Bernardin de Saint-Pierre insuffle dans son roman Paul et Virginie ses expériences personnelles et sa vision du monde après une carrière en tant qu’ingénieur militaire et des voyages en Russie et en Pologne notamment. Mais, l'œuvre, publiée en 1788, s'inspire directement de son séjour à l'Île-de-France (aujourd'hui appelée île Maurice) de 1768 à 1771. Les descriptions détaillées et vivantes de la nature tropicale reflètent ses observations minutieuses durant ce séjour. Par exemple, la description de la flore exotique, comme les palmistes et les bananiers, ou de la faune locale, tels que les singes et les perroquets, témoigne de sa fascination pour ce paysage authentique. Le roman rend compte également des idéaux philosophiques et sociaux de l’auteur qui, influencé par les idées de Jean-Jacques Rousseau et en particulier de son lien étroit avec la nature, dépeint une société utopique basée sur la simplicité, la vertu et l'harmonie avec la nature : la nostalgie du paradis perdu est un thème que l’on retrouve.

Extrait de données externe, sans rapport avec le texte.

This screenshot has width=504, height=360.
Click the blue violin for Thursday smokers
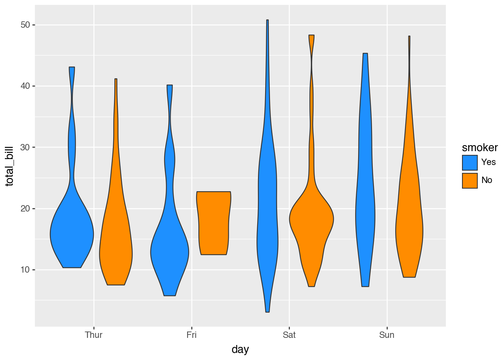click(72, 232)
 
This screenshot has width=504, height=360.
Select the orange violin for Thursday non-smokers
click(116, 248)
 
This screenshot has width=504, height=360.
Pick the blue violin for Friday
click(170, 251)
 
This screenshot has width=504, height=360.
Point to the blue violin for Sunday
click(365, 218)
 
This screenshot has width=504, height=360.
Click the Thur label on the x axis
click(94, 335)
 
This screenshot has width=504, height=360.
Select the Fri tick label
click(192, 335)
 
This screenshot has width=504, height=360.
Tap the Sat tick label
click(289, 335)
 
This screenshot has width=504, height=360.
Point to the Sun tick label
click(387, 335)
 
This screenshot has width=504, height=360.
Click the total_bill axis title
click(10, 166)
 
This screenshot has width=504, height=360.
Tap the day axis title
click(240, 350)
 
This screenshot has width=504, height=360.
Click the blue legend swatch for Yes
click(470, 163)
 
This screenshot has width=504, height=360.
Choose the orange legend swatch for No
click(470, 180)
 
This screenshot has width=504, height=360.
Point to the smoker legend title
click(480, 148)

Les personnages de Madame de la Tour et de Marguerite, qui élèvent leurs enfants loin de la corruption de la civilisation, incarnent ainsi cette vision idéalisée. En outre, son expérience amoureuse, suite à sa relation malheureuse avec Françoise Robin, femme mariée et fidèle à son époux, rencontrée sur l’île, influence l’écriture du roman. Sa conception de l’amour y est, d’ailleurs, particulièrement pessimiste et le registre pathétique à travers le destin tragique qui frappe les deux jeunes amants. 

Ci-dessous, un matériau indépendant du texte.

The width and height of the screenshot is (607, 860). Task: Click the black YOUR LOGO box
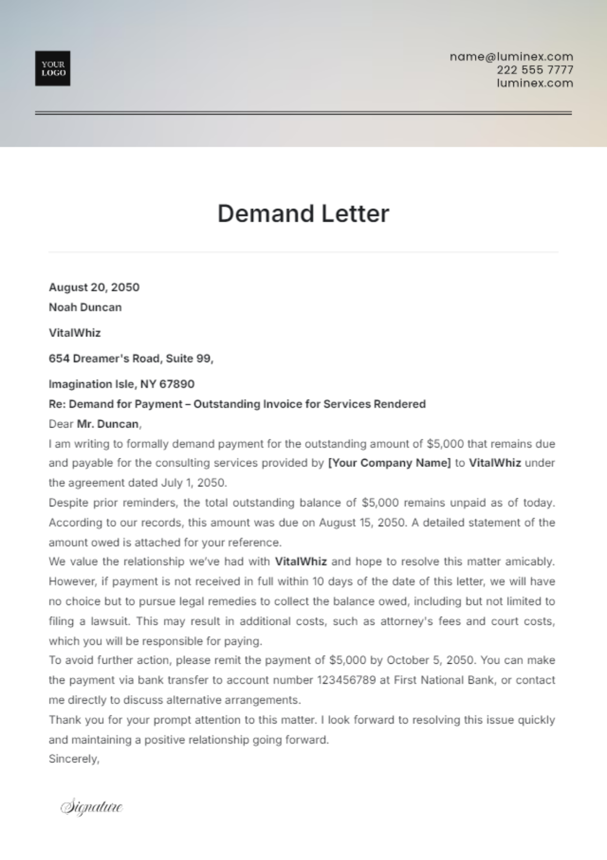[x=53, y=68]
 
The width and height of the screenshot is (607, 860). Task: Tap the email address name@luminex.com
[x=511, y=57]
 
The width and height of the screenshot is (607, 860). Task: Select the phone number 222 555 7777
[x=535, y=70]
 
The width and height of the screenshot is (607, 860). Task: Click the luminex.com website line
[x=535, y=83]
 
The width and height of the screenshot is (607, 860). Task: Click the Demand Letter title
[x=303, y=213]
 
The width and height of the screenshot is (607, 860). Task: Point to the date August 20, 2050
[x=94, y=287]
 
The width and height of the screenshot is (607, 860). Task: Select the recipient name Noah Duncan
[x=85, y=307]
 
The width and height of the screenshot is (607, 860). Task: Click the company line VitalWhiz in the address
[x=74, y=333]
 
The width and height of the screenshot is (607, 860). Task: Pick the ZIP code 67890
[x=177, y=384]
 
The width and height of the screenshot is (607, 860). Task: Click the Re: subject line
[x=237, y=404]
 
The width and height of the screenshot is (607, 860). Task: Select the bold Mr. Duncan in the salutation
[x=108, y=424]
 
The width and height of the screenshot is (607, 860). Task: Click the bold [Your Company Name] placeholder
[x=389, y=463]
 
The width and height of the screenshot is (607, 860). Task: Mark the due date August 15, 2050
[x=362, y=523]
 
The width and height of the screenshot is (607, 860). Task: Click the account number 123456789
[x=346, y=680]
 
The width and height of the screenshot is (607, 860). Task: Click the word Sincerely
[x=74, y=759]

Le récit présente également une critique de la société coloniale et de l’esclavage, traduisant les convictions de l’auteur, comme l’illustrent l’évocation du personnage de Domingue, l'esclave fidèle et vertueux, et l’épisode de la rencontre avec une esclave battue et maltraitée par son maître. Il fait ainsi écho à son ouvrage Voyage à l’Île-de-France, à l’Île Bourbon, au cap de Bonne-Espérance, par un officier du roi, roman épistolaire publié en 1773, et la pièce de théâtre à Empsaei et Zoraïde, écrite en 1775, dans lesquels il dénonce les violences et les injustices de l’esclavage et du colonialisme.

Enfin, le style descriptif et lyrique de Bernardin, notamment dans les passages décrivant la nature, révèle sa formation scientifique et son intérêt pour la botanique. Le roman est d’ailleurs publié dans le quatrième tome des Études de la nature, recueil dans lequel il expose la théorie du finalisme anthropocentrique dans la nature. Sa capacité à mêler observation scientifique et sensibilité poétique crée un style romanesque unique et original qui devient une caractéristique distinctive de son écriture.